Given data:

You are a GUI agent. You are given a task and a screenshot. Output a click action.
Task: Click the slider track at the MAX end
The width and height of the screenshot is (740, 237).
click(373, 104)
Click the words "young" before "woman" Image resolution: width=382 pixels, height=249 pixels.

Task description: Once more, print all the records exactly.

Solution for this problem:
You are a GUI agent. You are given a task and a screenshot. Output a click action.
Task: Click the slider track at the MAX end
The width and height of the screenshot is (740, 237).
click(373, 104)
Click the words "young" before "woman" Image resolution: width=382 pixels, height=249 pixels.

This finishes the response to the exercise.